As I’ve grown older, I’ve sought wisdom.
Seeking wisdom, I’ve wisely looked to those who came before me.
Here’s a selection from Proverbs, Chapter 22, verse 14, that seems to apply to my relationship dilemma:
“The mouth of a loose (“strange” is an alternate translation) woman is a deep pit; he with whom the Lord is angry falls into it.”
OK, that’s just a joke and a misogynist one at that.
Here’s the Proverb verse that really caught my eye and it seems political in these days of the Bush Administration’s connections to the religious right and tax cuts for the wealthy:
Proverbs 22:16
“Oppressing the poor in order to enrich oneself, and giving to the rich, will lead only to loss.”
NOTE: Despite the misogyny of the prior verse, Proverbs depicts Wisdom as a woman crying out in the streets to her children. Interesting, eh? She is often offset with the “strange” woman or a prostitute and is sometimes identified as Dame Folly. Proverbs is kind of a home school textbook and was taught to young men on their way to rabbinical schuls because its rhyme scheme was easy to remember.

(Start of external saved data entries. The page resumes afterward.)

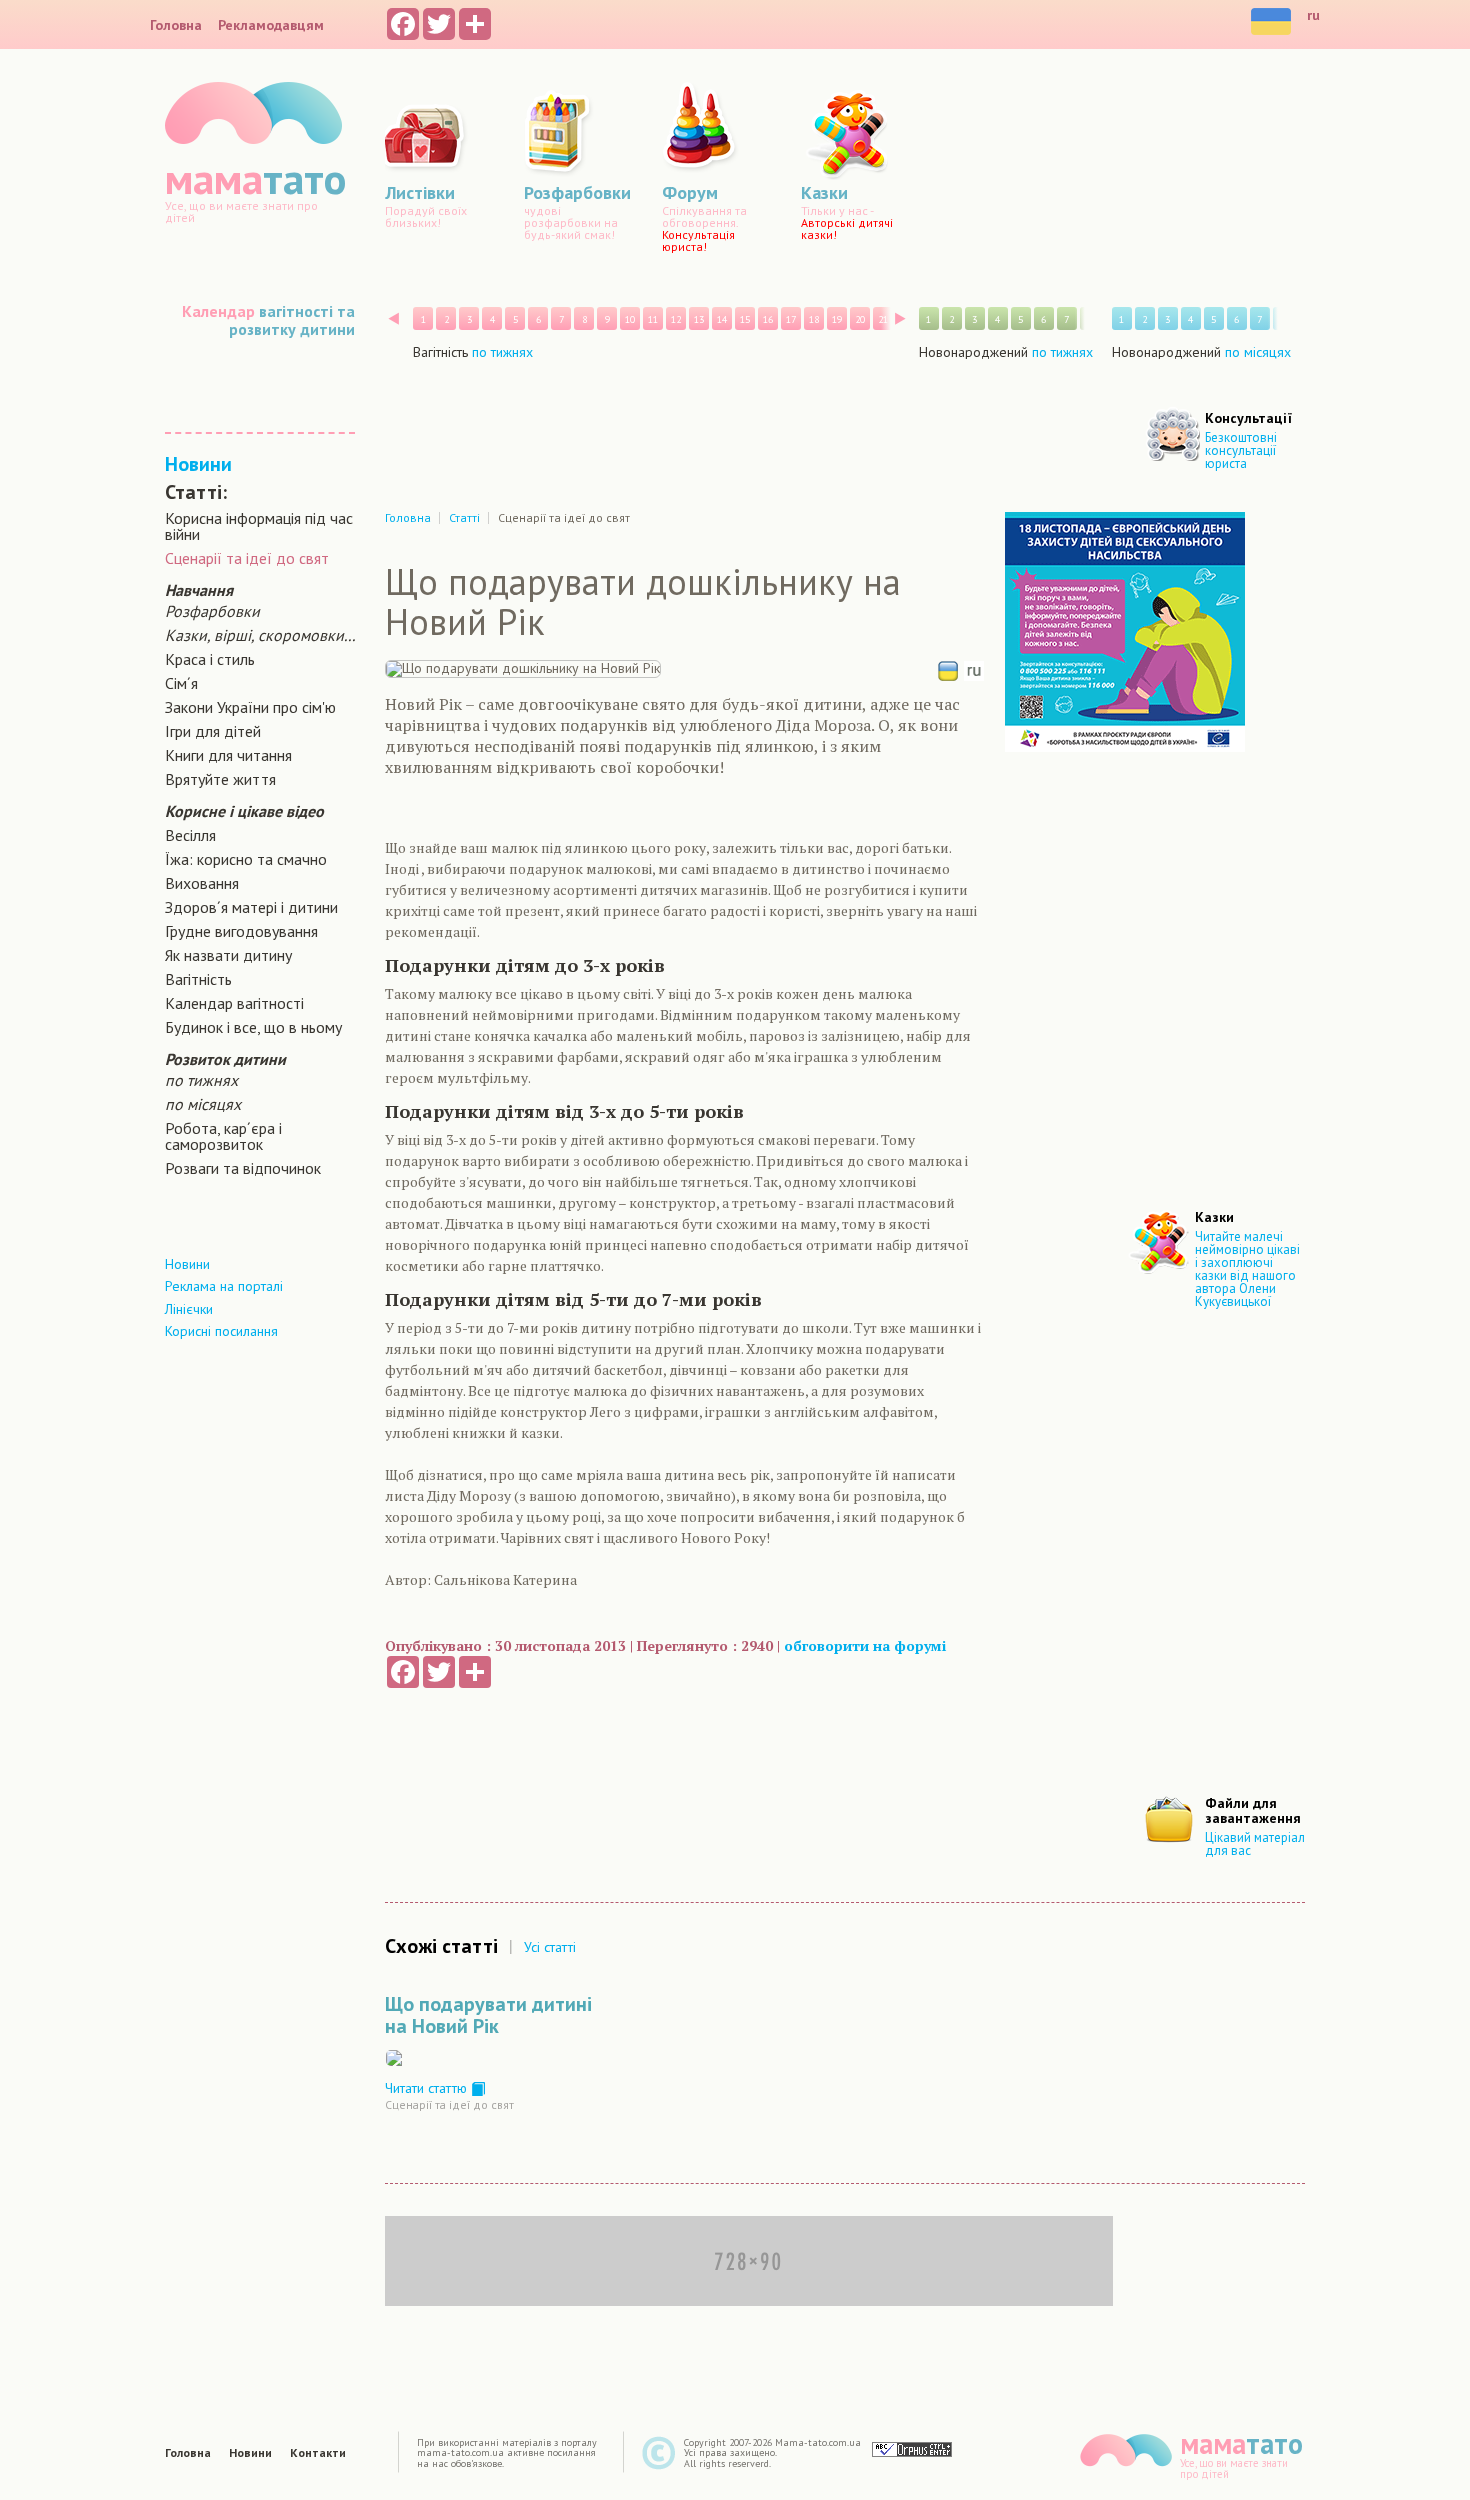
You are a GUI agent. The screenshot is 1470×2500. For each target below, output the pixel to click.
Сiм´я (181, 683)
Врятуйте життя (220, 779)
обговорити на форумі (865, 1645)
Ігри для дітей (213, 731)
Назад (393, 318)
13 (699, 319)
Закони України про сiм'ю (250, 707)
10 (630, 319)
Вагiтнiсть (198, 979)
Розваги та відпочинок (243, 1168)
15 (745, 319)
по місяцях (203, 1104)
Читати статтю (428, 2088)
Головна (176, 25)
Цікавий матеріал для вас (1255, 1844)
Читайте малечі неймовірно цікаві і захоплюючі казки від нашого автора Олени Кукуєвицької (1247, 1269)
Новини (198, 464)
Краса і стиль (210, 659)
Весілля (190, 835)
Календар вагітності (234, 1003)
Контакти (318, 2453)
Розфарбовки (212, 611)
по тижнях (201, 1080)
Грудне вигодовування (241, 931)
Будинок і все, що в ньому (253, 1027)
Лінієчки (189, 1309)
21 (883, 319)
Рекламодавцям (271, 25)
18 (814, 319)
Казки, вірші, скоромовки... (260, 635)
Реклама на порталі (224, 1286)
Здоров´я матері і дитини (251, 907)
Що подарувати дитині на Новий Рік (488, 2015)
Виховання (202, 883)
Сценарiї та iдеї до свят (247, 558)
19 (837, 319)
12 (676, 319)
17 (791, 319)
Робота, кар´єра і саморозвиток (223, 1136)
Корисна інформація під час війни (259, 526)
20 (860, 319)
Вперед (900, 318)
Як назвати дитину (228, 955)
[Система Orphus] (912, 2448)
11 (653, 319)
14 (722, 319)
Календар (218, 311)
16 (768, 319)
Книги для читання (228, 755)
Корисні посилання (221, 1331)
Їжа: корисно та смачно (246, 859)
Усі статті (550, 1947)
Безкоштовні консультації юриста (1241, 450)
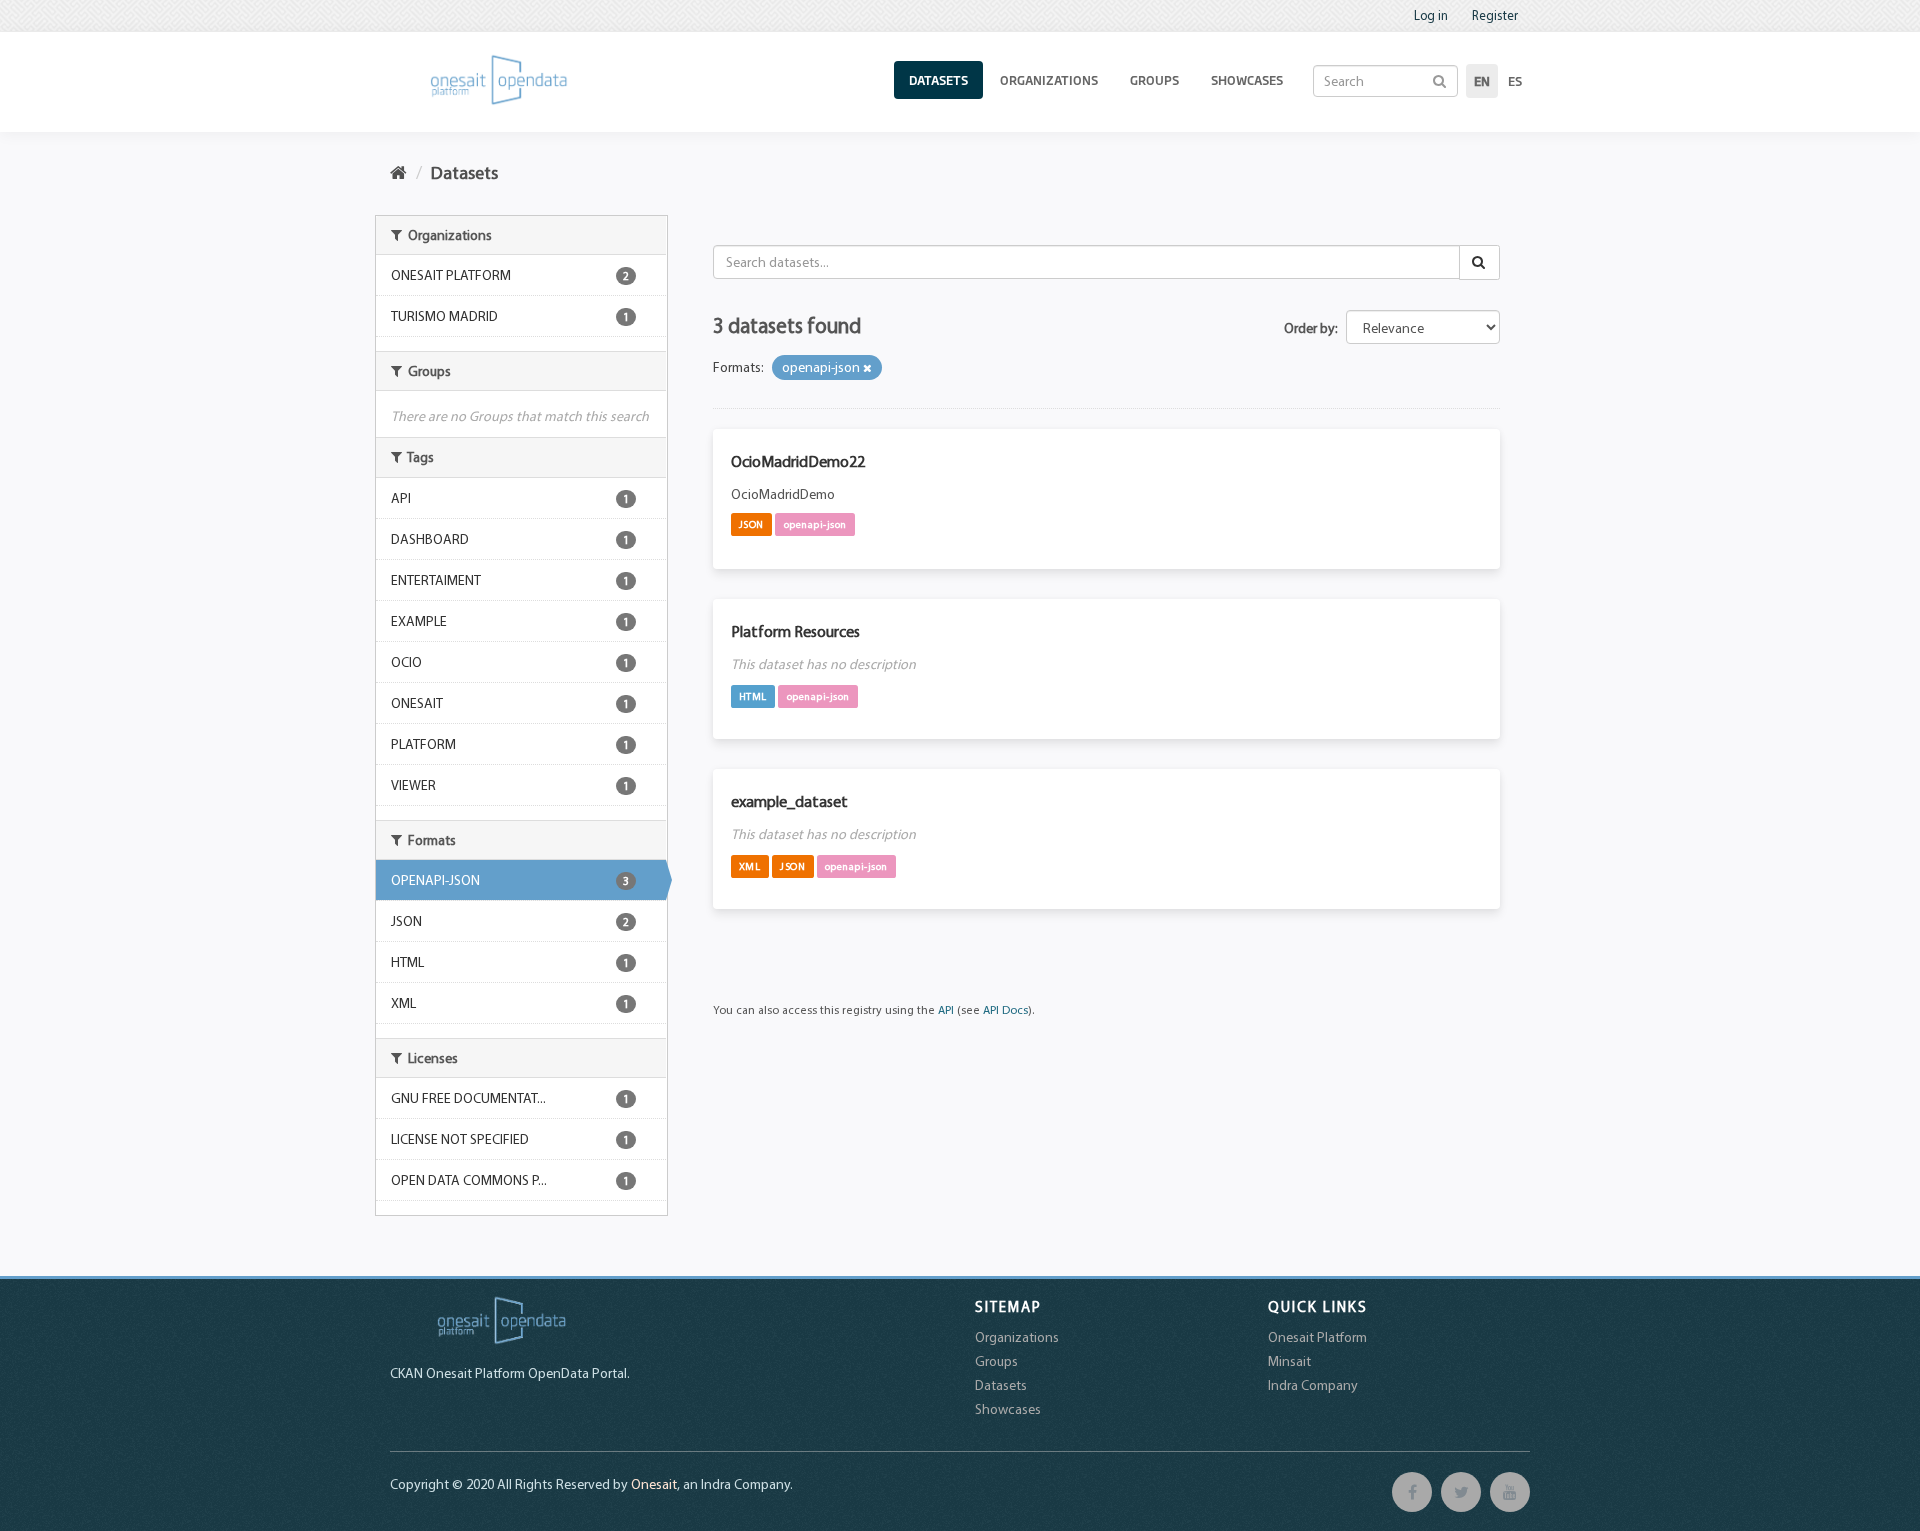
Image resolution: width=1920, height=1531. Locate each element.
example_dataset (789, 801)
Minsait (1289, 1361)
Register (1495, 15)
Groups (1154, 80)
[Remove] (867, 368)
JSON (751, 524)
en (1482, 81)
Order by (1309, 328)
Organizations (1049, 80)
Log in (1431, 15)
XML (750, 866)
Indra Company (1313, 1385)
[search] (1479, 262)
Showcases (1247, 80)
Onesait (654, 1484)
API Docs (1005, 1009)
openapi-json (815, 524)
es (1515, 81)
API (946, 1009)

Post Script: Here’s a note for only the truely and sincerely whack jobs like me. Proverbs is often attributed to Soloman, but it’s very unlikely he actually wrote much of it and he’s only used as a symbol of wise Jewish leaders. There were clearly several authors and it was collected and edited after the Babylonian exile. The part that really fascinates me (and the redoubtable Skip Largent, no doubt) is how much this book of the Old Testament owes to the Egyptian sage Amen-em-ope and it seems clear that a lot of Proverbs is cribbed directly from his observations. So much for inerrancy and divine inspiration, what?